The party opposing the motion may not "rely on the hope that the trier of fact will disbelieve the movant's denial of a disputed fact" but must make an affirmative showing with proper evidence in order to defeat the motion. Street v J.C. Bradford Co., 886 F.2d 1472, 1479 (6th Cir. 1989). A party opposing a motion for summary judgment must designate specific facts in affidavits, depositions, or other factual material showing "evidence on which the jury could reasonably find for the [non-moving party]." Anderson, 477 U.S. at 252. If the non-moving party, after sufficient opportunity for discovery, is unable to meet his or her burden of proof summary judgment is clearly proper. Celotex Corp. v. Catrett, 477 U.S. 317, 322-23 (1986).

The party who bears the burden of proof must present a jury question as to each element of the claim. Davis v. McCourt, 226 F.3d 506, 511 (6th Cir. 2000). Failure to prove an essential element of a claim renders all other facts immaterial for summary judgment purposes. Elvis Presley Enters., Inc. v. Elvisly Yours, Inc., 936 F.2d 889, 895 (6th Cir. 1991).

The Court may grant summary judgment on the issue of causation when warranted. Bailey v. Floyd County Bd of Educ., 106 F.3d 135, 145 (6th Cir. 1997). Reliance solely on the fact that an adverse employment decision occurred after the alleged protected conduct is insufficient. Id. at 144-45. "A mere scintilla of evidence is [likewise] insufficient" to create a genuine issue of material fact. Landham v. Lewis Galoob Toys; Inc., 227 F.3d 619, 622 (6th Cir. 2000).

A.

As noted above, the plaintiff in this case has invoked this Court's diversity jurisdiction. Generally, in federal cases based upon diversity jurisdiction, the Court must apply the law of the forum state's highest court. Erie R.R. Co. v. Tompkins, 304 U.S. 64, 78 (1938). Thus, federal courts look to the state's highest court for a definitive answer on state law, and if none exists, federal courts "ascertain the state law from `all relevant data.'" Garden City Osteopathic Hosp. v. HBE Corp., 55 F.3d 1126, 1130 (6th Cir. 1995) (quoting Bailey v. VO Press Co., 770 F.2d 601, 604 (6th Cir. 1985)). "Relevant data" includes the state's intermediate appellate court decisions, id., as well as the state supreme court's relevant dicta, "restatements of law, law review commentaries, and the `majority rule' among other states." Angelotta v. Am. Broad. Corp., 820 F.2d 806, 807 (6th Cir. 1987).

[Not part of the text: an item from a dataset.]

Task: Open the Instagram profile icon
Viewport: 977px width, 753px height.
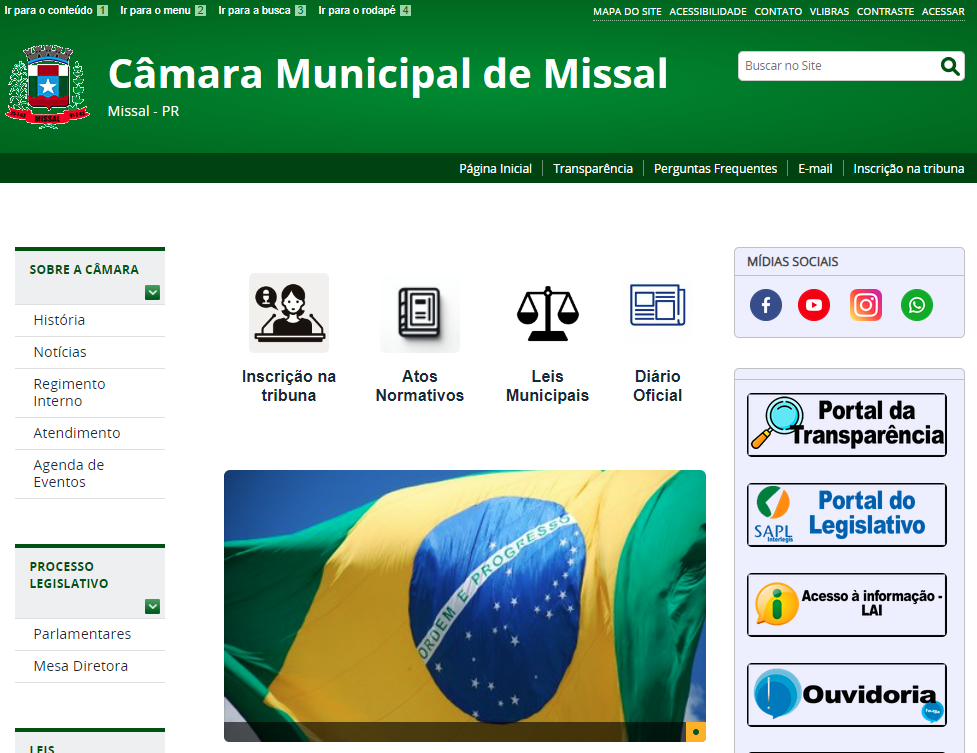Action: coord(866,305)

However. "Michigan courts have considered federal law when reviewing claims of age discrimination based on state law." Plieth v. St. Raymond Church, 210 Mich. App. 568, 573, 534 N.W.2d 164, 167 (1995). Thus, Michigan courts have adopted the test set forth in McDonnell Douglas Corp. v. Green, 411 U.S. 792, 802 (1973), to determine whether inferential evidence has established a prima facie case of discrimination. See Lytle v. Malady (On Rehearing), 458 Mich. 153, 173 n. 19, 597 N.W.2d 906, 914 (1998). See also Matras v. Amoco Oil Co., 424 Mich. 675, 683, 385 N.W.2d 586, 589 (1986).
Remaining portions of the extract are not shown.